II. Note the repentance of Nineveh (vs. 5-9). The impression made by
Jonah's terrible cry is perfectly credible and natural in the excitable
population of an Eastern city, in which even now any appeal to terror,
especially if associated with religious and prophetic claims, easily
sets the whole in a frenzy. Think of the grim figure of this foreign
man, with his piercing voice and half-intelligible speech, dropped from
the clouds as it were, and stalking through Nineveh, pealing out his
confident message, like that gaunt fanatic who walked Jerusalem in its
last agony, crying, 'Woe! woe unto the bloody city!' or that other, who,
with flaming fire on his head and madness in his eyes, affrighted London
in the plague.

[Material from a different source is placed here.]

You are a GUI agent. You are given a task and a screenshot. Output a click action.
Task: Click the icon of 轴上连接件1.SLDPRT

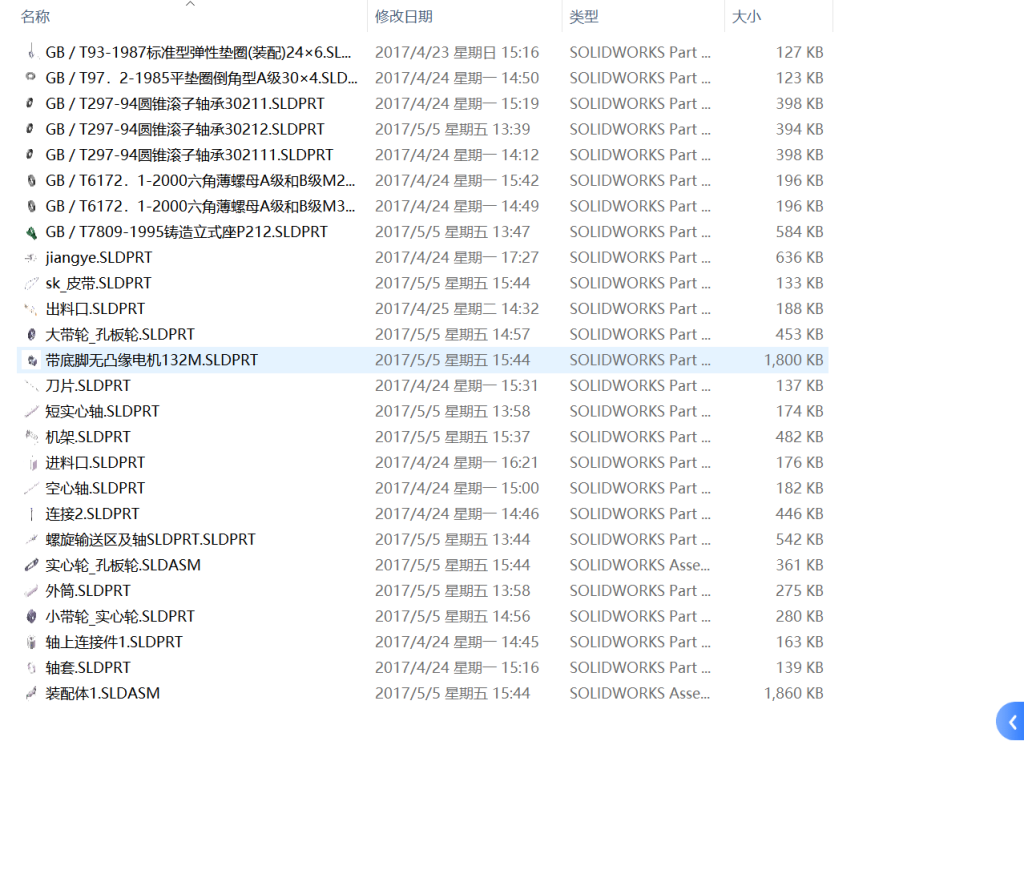coord(31,642)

No wonder that alarm was kindled, and, being kindled,
spread like wildfire. Apparently the movement was first among the
people, who began to fast before the news penetrated to the seclusion of
the palace. But the contagion reached the king, and the popular
excitement was endorsed and fanned by a royal decree. The specified
tokens of repentance are those of ordinary mourning, such as were common
all over the East, with only the strange addition, which smacks of
heathen ideas, that the animals were made sharers in them.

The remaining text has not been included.